2020…the year of cancellations. But as the COVID-19
pandemic continues, we adapt. Fun activities are returning in safe and creative
ways — drive-in concerts, anyone?
As summer fades to fall, families wonder: Can we have Halloween? The simple answer
is yes, if everyone follows some basic safety measures.
The tips below apply to all ghouls and goblins, big and small!
Ditch the Candy Bowl. Quite possibly the most important thing
you can do is skip the "communal" candy bowl. Whether you usually hand out candy
from the bowl or let kiddos dig in and grab their favorites, it's just too tricky
for trick-or-treating this year. A candy bowl can't be contact-free. So what's the
alternative? See #2.
Grab-and-Go. Set up a table, decorate it if you wish, and place
the wrapped candy out on the table individually, allowing kids to come up and pick
their favorites without touching any other pieces. If you have the time and resources,
you could even create small pre-wrapped goodie bags and encourage trick-or-treaters
to each take one.
Keep it Clean. If you set up a table, put hand sanitizer on it
as well. Use it and offer it to others.
Forget the Front Door. Having kids come up to your door to get
candy will make social
distancing tough. The safer bet is to stay outside during trick-or-treating hours
(keep fingers crossed for good weather) so you can greet your neighbors safely from
a distance while they get their candy from your table display.
Mask Up. Halloween was tailor-made for masks!
Make the mask part of your kid's costume. There are hundreds of themed cloth masks
out there — finding Halloween-themed ones should be easy. Or you can also simply
color a medical mask to blend in with their costume!
Keep it Local. While the goal most years is to get to as many
houses as possible and stuff that bag full of candy, this year it might be best to
stay closer to home. If you developed a "pod" or "bubble" of close friends and family
members, stick with visiting just those homes.

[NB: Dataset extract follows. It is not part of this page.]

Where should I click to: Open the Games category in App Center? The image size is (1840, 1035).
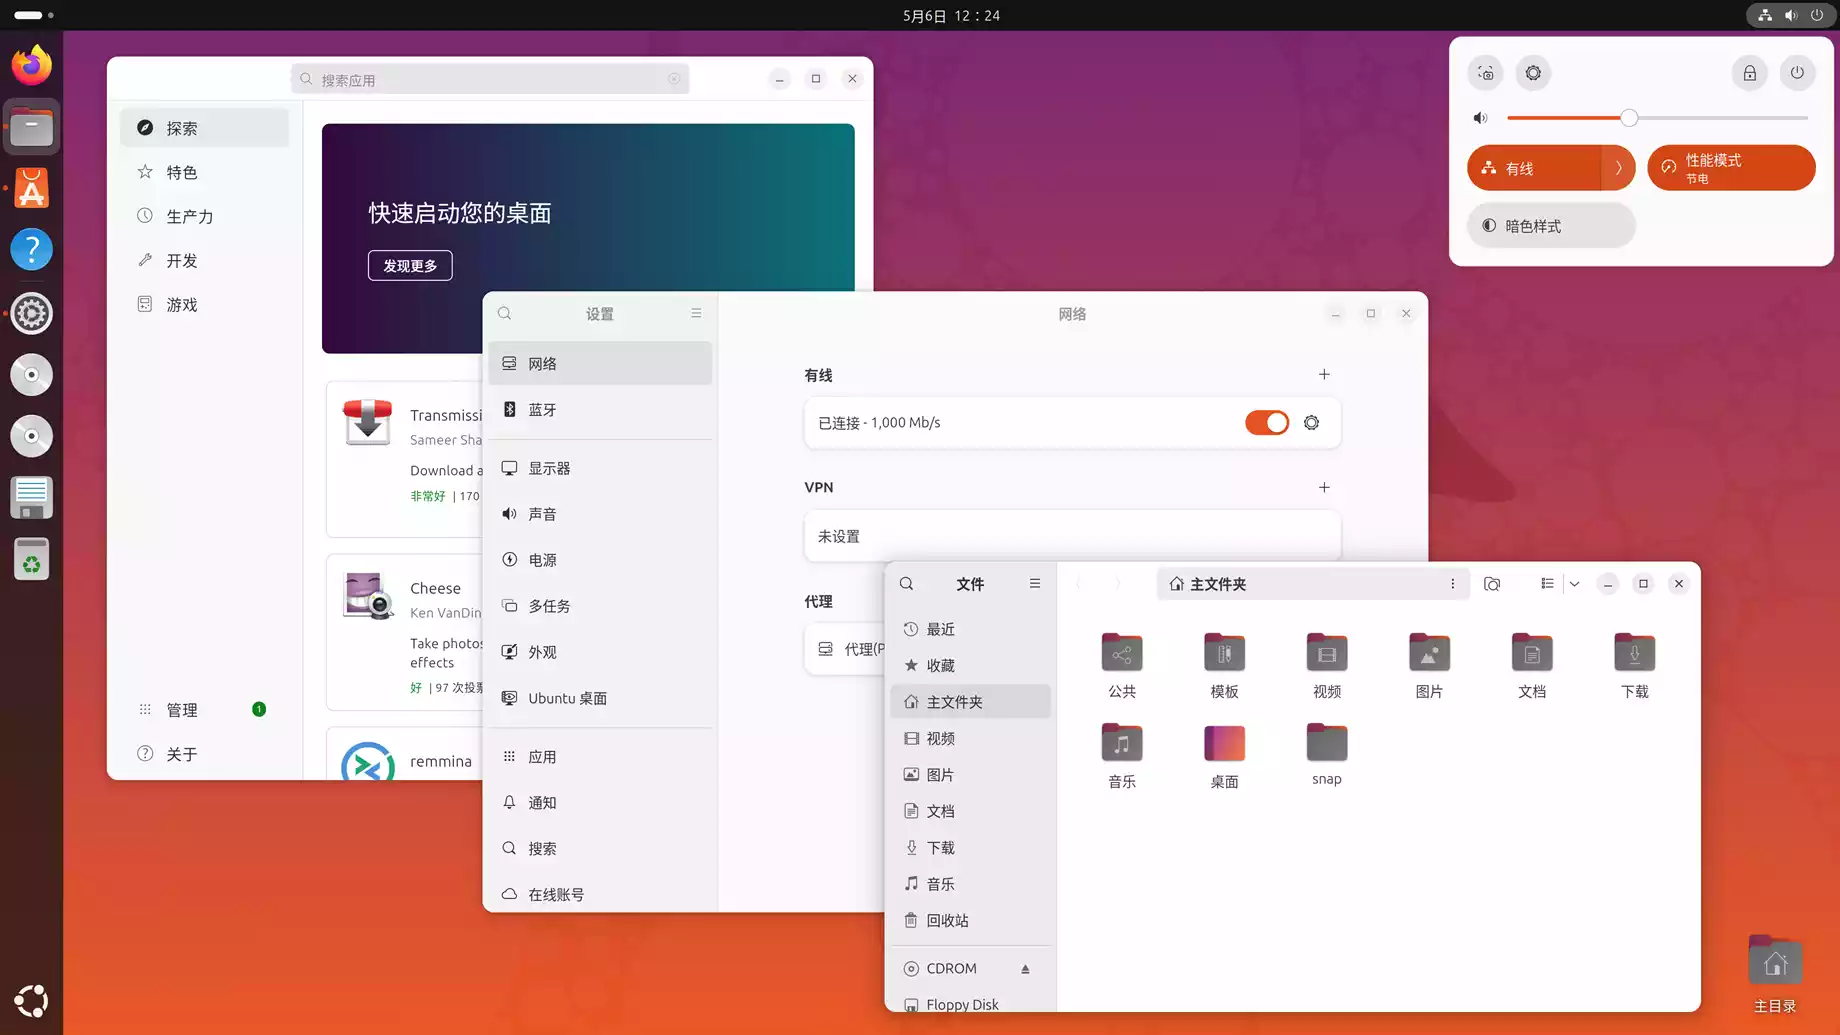[182, 305]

Stay Small. If your kids are venturing out in the neighborhood,
keep the group small. Maybe you usually head out with a bunch of neighbors, but this
year think about keeping it to just one other family for easier social distancing.

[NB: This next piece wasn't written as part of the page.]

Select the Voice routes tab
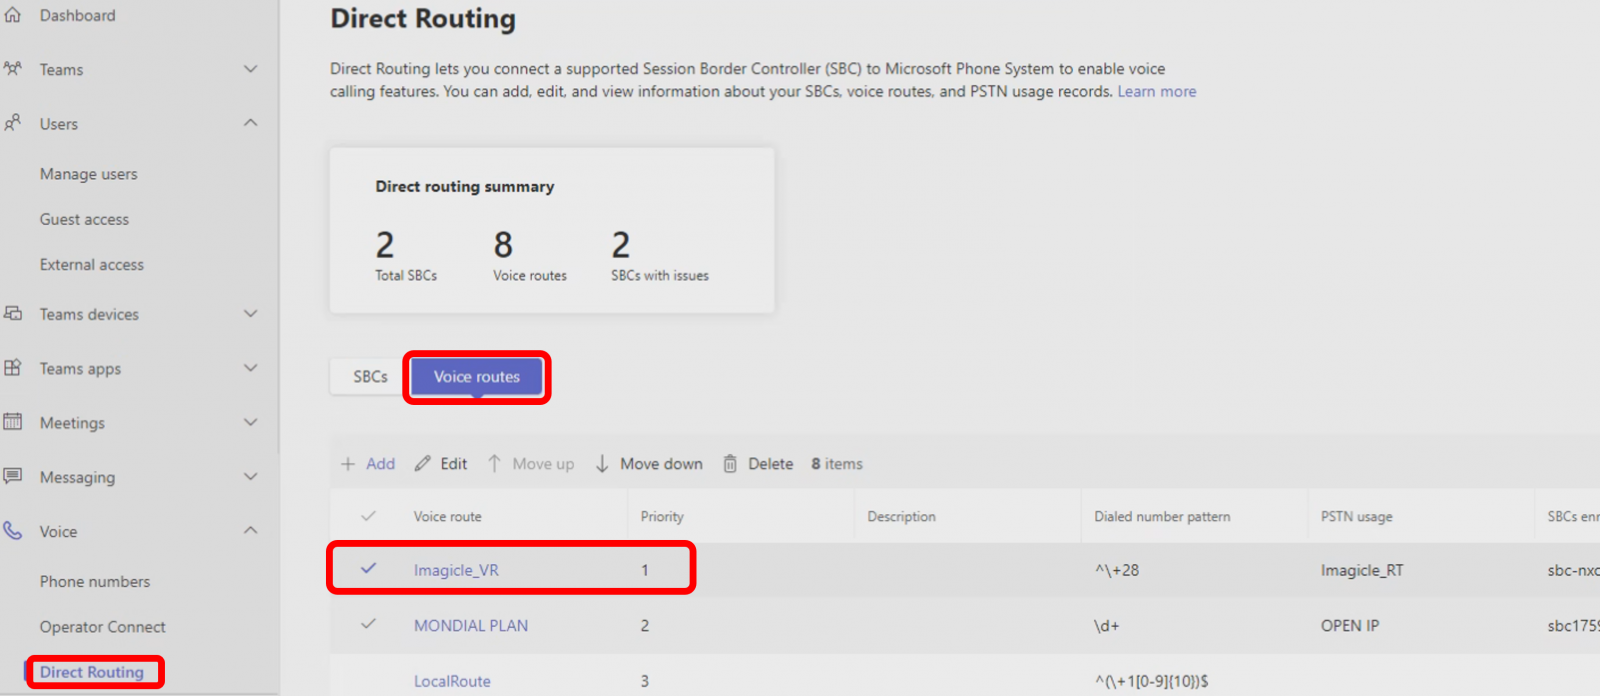Viewport: 1600px width, 696px height. tap(477, 377)
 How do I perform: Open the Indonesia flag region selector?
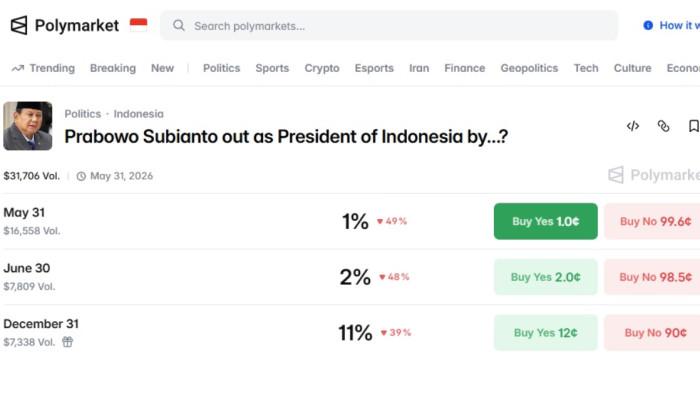pyautogui.click(x=138, y=25)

When in Doubt, Wait it Out. Using individually wrapped Halloween
candy helps keep the chances of spreading the coronavirus fairly low. But if you really
want to be on the safe side, let your kids' trick-or-treat candy sit for 48–72
hours. Keep a small stash of other Halloween candy on hand to offer them that evening
Decorate More and Celebrate at Home. If trick-or-treating is
just too risky for your family, celebrate at home. Put out more decorations, turn
on some Halloween music or movies, and let the good times roll in your own haunted
Do What Works for Your Family. Bottom line: There is no one right
way. As long as you stick to the three main rules — maintain social distancing,
wear a mask, and keep
hands clean —
then the rest is really up to you, your family, and your neighbors.